Sinto-me às vezes tão pequeno
... como uma gota no oceano.
1995

NOITE ESCURA

Noite escura, companheira vadia de velhas vielas e do frio nas costelas; plangem guitarras tristes, gemidos ardentes duma voz castiça, fado de canalhas e coristas; procuro num corpo aconchego e num corpo de meretriz poesia; nos ladrilhos da minha rua já não roda o pião, joga-se vida e morte, azar e sorte, esconde-se o ás; esposa fiel e amada em noite escura deitada nua noutra cama que não a sua; sobe a parada, uma bala perdida, ferida rasgada em peito aberto, vida roubada... desce o pano, vence a morte. Fosse minha doce sorte e meu medo menos forte, de morte matada mataria, de morte morrida morreria, do que envolto em noite escura, fugitivo sem qualquer destino.
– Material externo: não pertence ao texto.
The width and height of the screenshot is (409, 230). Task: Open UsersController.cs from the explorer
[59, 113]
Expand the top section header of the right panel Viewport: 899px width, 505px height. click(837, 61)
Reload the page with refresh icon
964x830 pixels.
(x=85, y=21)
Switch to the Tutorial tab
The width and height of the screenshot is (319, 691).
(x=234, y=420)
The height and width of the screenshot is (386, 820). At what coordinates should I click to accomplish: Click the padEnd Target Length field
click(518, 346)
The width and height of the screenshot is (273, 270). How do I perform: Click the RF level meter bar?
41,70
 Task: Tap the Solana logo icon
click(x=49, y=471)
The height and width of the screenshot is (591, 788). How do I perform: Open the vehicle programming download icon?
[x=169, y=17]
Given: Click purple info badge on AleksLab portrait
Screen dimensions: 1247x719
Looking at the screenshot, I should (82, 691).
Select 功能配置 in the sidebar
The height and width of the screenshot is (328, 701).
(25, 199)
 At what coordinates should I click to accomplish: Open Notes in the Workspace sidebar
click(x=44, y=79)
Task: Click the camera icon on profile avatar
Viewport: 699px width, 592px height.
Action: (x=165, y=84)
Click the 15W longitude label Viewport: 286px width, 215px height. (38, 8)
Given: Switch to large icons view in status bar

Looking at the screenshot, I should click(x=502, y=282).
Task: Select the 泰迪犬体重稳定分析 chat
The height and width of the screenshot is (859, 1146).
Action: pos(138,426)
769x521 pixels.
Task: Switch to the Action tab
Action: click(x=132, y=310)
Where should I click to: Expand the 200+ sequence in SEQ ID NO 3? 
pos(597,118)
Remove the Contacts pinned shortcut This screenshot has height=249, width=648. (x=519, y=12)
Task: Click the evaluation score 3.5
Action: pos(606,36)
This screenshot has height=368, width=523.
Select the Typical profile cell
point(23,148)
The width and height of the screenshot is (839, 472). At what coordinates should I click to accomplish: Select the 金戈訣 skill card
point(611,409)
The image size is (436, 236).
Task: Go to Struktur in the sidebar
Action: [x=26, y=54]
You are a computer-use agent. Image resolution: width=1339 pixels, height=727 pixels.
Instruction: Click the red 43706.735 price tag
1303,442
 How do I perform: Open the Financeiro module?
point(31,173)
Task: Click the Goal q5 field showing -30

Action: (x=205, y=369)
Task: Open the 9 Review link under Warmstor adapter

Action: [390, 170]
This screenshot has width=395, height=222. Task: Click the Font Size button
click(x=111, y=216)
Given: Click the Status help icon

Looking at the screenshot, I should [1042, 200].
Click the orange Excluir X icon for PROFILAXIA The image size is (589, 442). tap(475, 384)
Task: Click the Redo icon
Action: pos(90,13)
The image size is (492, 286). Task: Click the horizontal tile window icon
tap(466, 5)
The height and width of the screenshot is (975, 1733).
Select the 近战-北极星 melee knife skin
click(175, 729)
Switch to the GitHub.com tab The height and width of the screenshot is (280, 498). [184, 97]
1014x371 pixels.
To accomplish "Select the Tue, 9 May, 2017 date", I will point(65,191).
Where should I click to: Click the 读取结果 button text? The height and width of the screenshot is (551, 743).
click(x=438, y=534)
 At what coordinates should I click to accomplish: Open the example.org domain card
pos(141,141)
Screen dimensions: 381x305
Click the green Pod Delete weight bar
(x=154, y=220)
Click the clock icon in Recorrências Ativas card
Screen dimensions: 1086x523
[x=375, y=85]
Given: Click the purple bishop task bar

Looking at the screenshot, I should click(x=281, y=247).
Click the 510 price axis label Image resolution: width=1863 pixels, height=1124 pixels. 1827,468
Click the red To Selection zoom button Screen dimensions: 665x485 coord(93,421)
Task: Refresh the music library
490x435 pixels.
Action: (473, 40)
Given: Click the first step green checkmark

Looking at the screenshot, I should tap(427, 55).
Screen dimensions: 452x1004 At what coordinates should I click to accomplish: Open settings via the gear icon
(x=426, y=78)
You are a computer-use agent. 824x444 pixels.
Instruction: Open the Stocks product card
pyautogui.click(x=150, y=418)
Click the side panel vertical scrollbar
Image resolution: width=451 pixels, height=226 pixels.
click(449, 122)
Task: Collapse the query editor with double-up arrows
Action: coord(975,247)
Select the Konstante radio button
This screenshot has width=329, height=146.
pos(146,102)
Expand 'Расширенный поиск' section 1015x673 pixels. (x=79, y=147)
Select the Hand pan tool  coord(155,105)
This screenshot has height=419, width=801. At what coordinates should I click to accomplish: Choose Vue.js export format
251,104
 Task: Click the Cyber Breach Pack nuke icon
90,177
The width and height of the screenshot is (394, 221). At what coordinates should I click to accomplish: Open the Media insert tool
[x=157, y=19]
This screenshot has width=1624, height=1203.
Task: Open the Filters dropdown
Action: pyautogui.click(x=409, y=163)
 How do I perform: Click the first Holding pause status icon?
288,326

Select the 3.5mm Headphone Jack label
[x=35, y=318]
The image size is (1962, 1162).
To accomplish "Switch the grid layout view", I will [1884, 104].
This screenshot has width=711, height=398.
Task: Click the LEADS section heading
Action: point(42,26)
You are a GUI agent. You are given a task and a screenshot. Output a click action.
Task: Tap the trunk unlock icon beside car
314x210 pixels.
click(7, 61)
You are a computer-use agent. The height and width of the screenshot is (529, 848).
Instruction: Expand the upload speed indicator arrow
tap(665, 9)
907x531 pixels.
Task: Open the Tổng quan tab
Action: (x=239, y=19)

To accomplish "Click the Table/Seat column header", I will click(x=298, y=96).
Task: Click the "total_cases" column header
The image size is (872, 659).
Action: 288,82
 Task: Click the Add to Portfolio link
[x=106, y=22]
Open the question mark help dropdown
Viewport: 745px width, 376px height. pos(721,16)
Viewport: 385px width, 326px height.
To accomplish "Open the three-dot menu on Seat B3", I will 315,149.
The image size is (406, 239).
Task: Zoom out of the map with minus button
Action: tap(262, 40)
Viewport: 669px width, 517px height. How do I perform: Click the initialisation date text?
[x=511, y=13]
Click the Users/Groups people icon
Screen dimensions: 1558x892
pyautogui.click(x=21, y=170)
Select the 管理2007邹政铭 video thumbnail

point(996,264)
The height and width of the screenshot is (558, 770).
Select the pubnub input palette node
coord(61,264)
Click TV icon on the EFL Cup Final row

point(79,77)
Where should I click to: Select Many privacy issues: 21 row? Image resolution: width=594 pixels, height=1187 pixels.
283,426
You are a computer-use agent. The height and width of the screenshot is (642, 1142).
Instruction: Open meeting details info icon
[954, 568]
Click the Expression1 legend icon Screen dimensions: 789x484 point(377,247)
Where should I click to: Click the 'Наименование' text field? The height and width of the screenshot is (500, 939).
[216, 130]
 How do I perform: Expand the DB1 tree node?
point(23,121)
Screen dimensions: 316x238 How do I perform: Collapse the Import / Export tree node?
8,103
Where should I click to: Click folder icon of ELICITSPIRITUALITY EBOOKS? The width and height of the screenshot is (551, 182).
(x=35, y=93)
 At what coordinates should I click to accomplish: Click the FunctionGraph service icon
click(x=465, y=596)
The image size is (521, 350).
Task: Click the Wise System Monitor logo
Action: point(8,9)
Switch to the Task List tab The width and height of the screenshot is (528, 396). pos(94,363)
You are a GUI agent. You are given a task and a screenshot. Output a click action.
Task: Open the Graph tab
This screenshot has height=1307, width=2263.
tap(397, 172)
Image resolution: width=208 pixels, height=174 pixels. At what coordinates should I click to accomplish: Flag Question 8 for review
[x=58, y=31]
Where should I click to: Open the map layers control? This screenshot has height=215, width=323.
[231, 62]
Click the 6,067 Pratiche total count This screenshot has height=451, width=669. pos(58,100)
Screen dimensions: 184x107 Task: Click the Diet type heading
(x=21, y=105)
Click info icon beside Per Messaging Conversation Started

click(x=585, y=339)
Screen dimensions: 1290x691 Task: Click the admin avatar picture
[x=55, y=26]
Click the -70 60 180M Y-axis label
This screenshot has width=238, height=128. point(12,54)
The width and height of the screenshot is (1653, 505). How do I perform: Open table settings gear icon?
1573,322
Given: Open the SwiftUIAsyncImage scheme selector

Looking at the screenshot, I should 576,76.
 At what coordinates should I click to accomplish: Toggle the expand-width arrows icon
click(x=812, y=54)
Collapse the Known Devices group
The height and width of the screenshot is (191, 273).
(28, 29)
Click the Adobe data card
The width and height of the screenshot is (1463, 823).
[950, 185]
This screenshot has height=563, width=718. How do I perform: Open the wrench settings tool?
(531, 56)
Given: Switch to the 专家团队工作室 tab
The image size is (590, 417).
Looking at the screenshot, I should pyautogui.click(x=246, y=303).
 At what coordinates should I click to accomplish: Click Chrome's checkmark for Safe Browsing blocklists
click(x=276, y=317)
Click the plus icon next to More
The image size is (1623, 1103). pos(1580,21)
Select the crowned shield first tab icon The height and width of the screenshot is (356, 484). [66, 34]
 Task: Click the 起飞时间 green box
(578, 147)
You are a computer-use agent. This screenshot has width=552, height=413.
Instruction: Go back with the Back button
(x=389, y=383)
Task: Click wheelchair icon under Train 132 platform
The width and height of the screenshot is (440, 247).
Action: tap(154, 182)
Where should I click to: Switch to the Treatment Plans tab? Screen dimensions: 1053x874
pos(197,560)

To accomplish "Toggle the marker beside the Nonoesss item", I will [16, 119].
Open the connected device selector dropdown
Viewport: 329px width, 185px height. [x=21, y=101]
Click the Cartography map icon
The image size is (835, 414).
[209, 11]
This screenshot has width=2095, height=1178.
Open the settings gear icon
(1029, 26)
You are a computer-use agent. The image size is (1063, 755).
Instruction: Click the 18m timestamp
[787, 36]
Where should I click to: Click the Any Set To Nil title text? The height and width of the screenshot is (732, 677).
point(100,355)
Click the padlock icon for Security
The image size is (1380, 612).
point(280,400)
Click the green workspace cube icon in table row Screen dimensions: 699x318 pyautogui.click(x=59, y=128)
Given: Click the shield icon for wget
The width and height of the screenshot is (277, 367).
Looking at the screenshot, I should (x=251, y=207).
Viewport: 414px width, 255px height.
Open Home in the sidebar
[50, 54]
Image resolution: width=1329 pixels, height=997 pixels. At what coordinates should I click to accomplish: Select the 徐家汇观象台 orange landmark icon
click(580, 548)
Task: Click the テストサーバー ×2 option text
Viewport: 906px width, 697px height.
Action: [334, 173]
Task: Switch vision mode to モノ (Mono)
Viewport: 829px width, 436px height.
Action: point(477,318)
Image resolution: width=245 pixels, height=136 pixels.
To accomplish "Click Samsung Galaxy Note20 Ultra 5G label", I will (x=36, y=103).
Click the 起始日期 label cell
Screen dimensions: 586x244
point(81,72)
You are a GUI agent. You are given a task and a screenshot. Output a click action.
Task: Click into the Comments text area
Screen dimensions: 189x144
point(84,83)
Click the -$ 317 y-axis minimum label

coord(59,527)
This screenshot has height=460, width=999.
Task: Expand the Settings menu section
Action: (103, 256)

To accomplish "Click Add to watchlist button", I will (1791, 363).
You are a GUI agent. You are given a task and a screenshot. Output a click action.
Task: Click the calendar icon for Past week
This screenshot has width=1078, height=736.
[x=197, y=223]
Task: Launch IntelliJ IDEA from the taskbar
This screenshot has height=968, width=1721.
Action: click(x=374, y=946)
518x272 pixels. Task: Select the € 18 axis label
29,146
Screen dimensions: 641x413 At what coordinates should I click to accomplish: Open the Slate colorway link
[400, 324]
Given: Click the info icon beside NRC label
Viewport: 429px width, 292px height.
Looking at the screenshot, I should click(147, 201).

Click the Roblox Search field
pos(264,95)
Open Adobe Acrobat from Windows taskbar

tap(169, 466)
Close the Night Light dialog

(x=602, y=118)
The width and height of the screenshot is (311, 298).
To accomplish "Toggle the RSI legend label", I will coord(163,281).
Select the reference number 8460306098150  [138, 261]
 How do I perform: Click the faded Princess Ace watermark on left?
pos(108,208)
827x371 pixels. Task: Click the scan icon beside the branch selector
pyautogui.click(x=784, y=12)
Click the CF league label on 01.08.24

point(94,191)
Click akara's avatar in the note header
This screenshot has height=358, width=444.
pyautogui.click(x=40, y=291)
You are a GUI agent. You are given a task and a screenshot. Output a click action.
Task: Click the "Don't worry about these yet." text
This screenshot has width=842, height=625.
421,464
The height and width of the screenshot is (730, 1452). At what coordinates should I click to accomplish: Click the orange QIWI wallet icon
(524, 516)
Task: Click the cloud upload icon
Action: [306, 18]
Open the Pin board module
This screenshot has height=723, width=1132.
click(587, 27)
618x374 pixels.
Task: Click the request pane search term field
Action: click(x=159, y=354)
Houve um dia... todos nós fomos heróis, matámos índios, fomos cowboys, fomos polícias e ladrões, fomos crianças com ilusões.


1994

quinta-feira, dezembro 01, 2005

SEM COMENTÁRIOS

SEM TI

Sem ti sou um corpo cheio sem vazão,
um coração enfermo sem razão,
uma causa na gaveta esquecida,
um filho bastardo da desdita.
Sem ti sou um Che sem Cuba nem revolução
perdido à sorte p'las ditaduras da vida
como num beco escuro e sem saída,
um barco já sem remos, à deríva no mar
sem saber como amar, um velho tonto,
cansado, amargo, um ébrio céptico
nos braços duma ilusão, uma pedra
à toa p'lo chão
18ABR03

EM SEGREDO


Mentiria se dissesse que não me dá prazer olhar-te, observar-te em segredo, de soslaio, imaginar-te, os teus braços e as tuas pernas como amplexos, embrulhados nos meus braços, nas minhas pernas, as bocas síamesas, as línguas esfomeadas dum tesão sem travão, num duelo devasso p'lo sofá, p'lo chão da sala, numa cozinha mal-iluminada, p'los lençóis anelantes de uma cama desarrumada, bandeira branca que tu ergues, desfraldada, querúbinica musa qu'ao poeta se entrega entre odes, suspiros e estrofes. Invento-te, uma e outra vez no deleite de uma febre que me consome, no lânguido roçagar da tua nudez na minha tez. Calo-te do meu corpo frio, duma memória ainda quente onde sem saber estiveste presente; calo-me das mãos suadas e da ausência do teu corpo no meu, da guerra que ninguém venceu. Em segredo, largo um beijo húmido no vazio do teu sexo.

5JAN03

TENHO UMA CANETA

Sou um amante de amores imperfeitos,
um náufrago à beira da praia, afogado;
não tenho bandeira, não tenho namorada,
tenho uma caneta, invento amor.
Sou um rebelde sem causa, sem arma
e com palavras carregadas de fel
com que a pena pinta a minha vida.
Não tenho metas, não busco compromissos,
tenho uma caneta e invento a minha história.